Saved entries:

▼

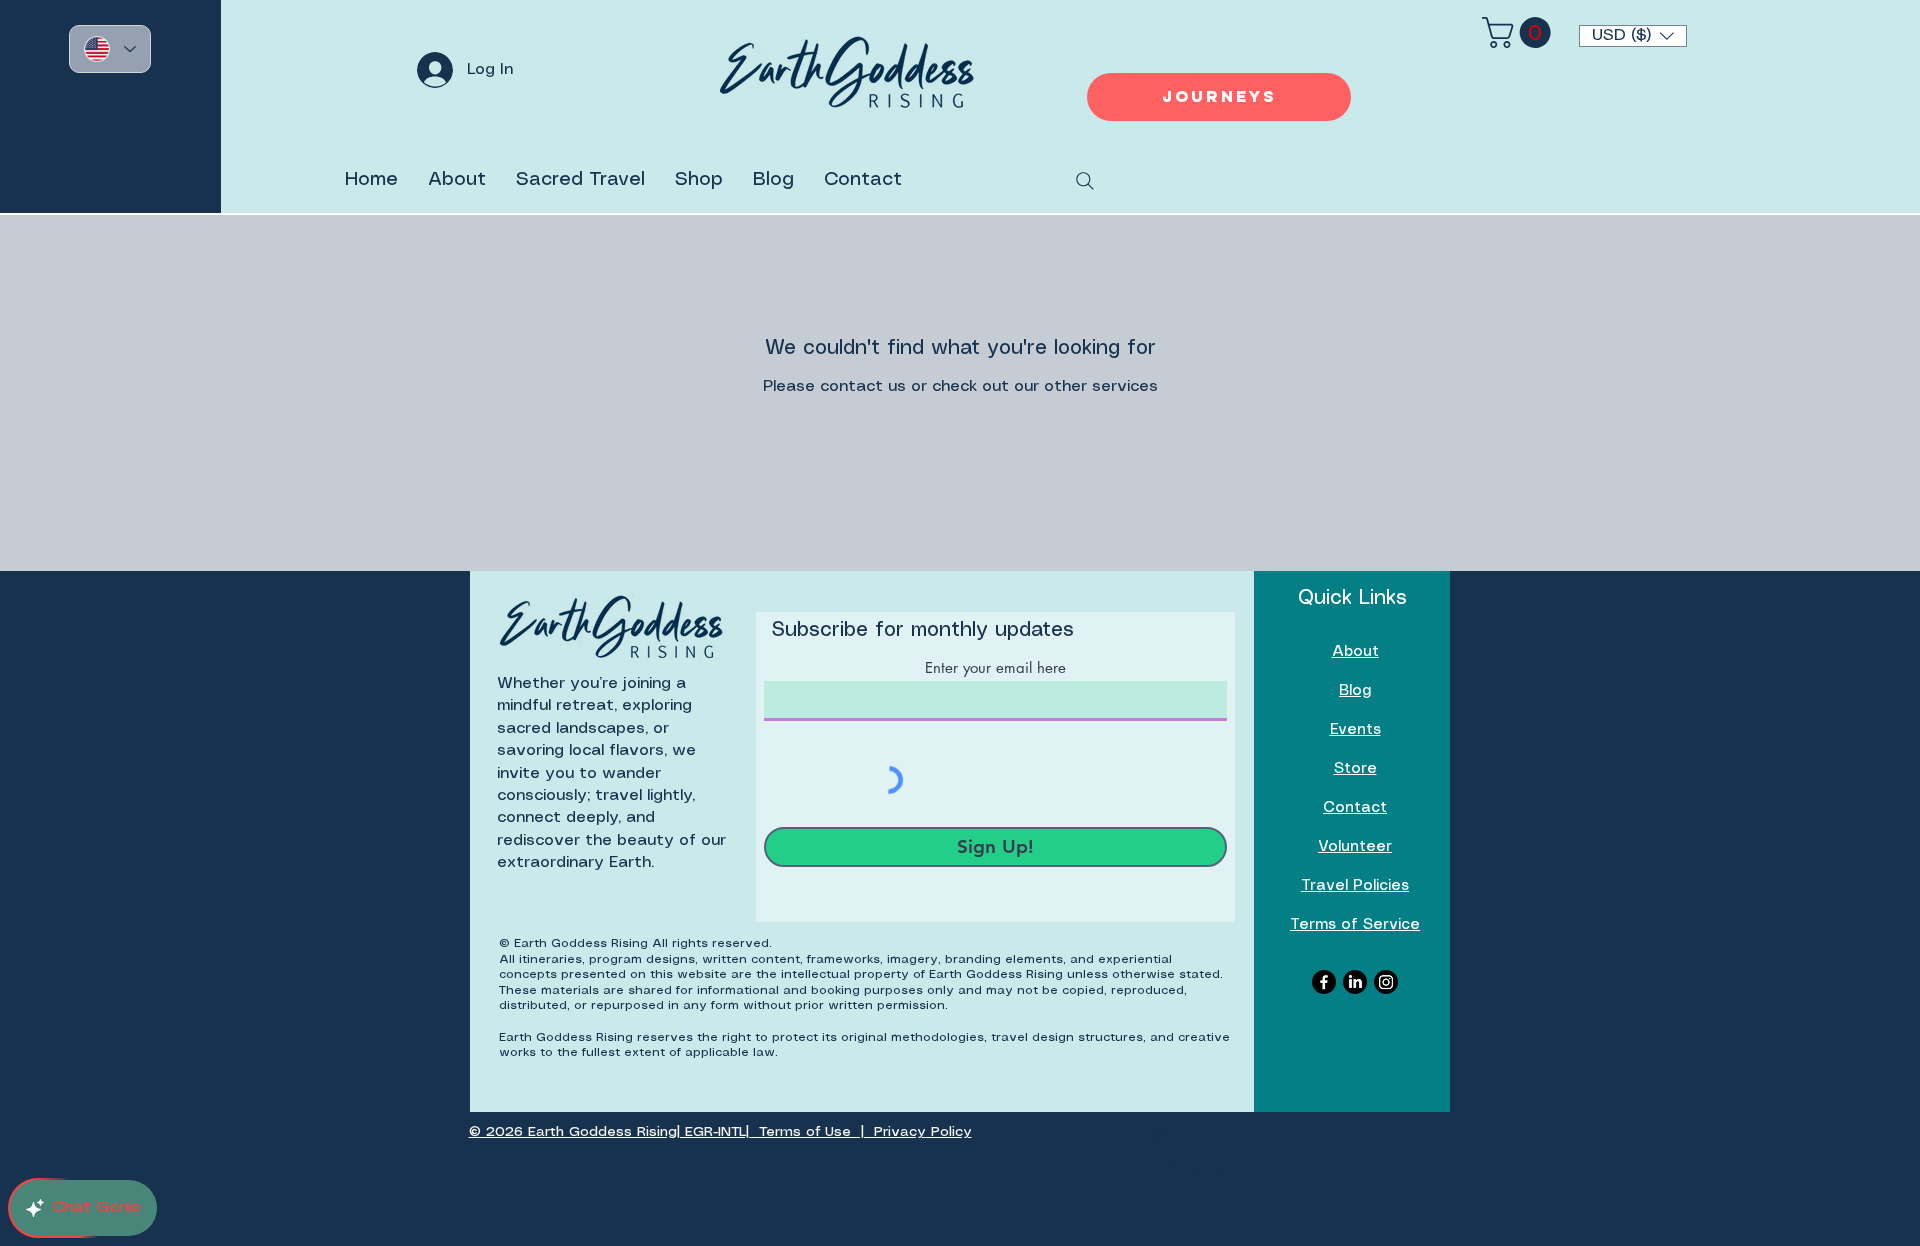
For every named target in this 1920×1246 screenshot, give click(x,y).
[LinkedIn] (1355, 982)
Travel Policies (1355, 886)
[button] (1633, 36)
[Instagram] (1386, 982)
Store (1355, 769)
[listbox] (1633, 36)
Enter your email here (995, 667)
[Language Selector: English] (110, 49)
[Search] (1085, 181)
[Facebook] (1324, 982)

▲

- **Work order**
In the answer, include exactly the lines from the line containing "Travel Policies (1355, 886)" through the end of the data, and nothing else.

- **Written response**
Travel Policies (1355, 886)
[button] (1633, 36)
[Instagram] (1386, 982)
Store (1355, 769)
[listbox] (1633, 36)
Enter your email here (995, 667)
[Language Selector: English] (110, 49)
[Search] (1085, 181)
[Facebook] (1324, 982)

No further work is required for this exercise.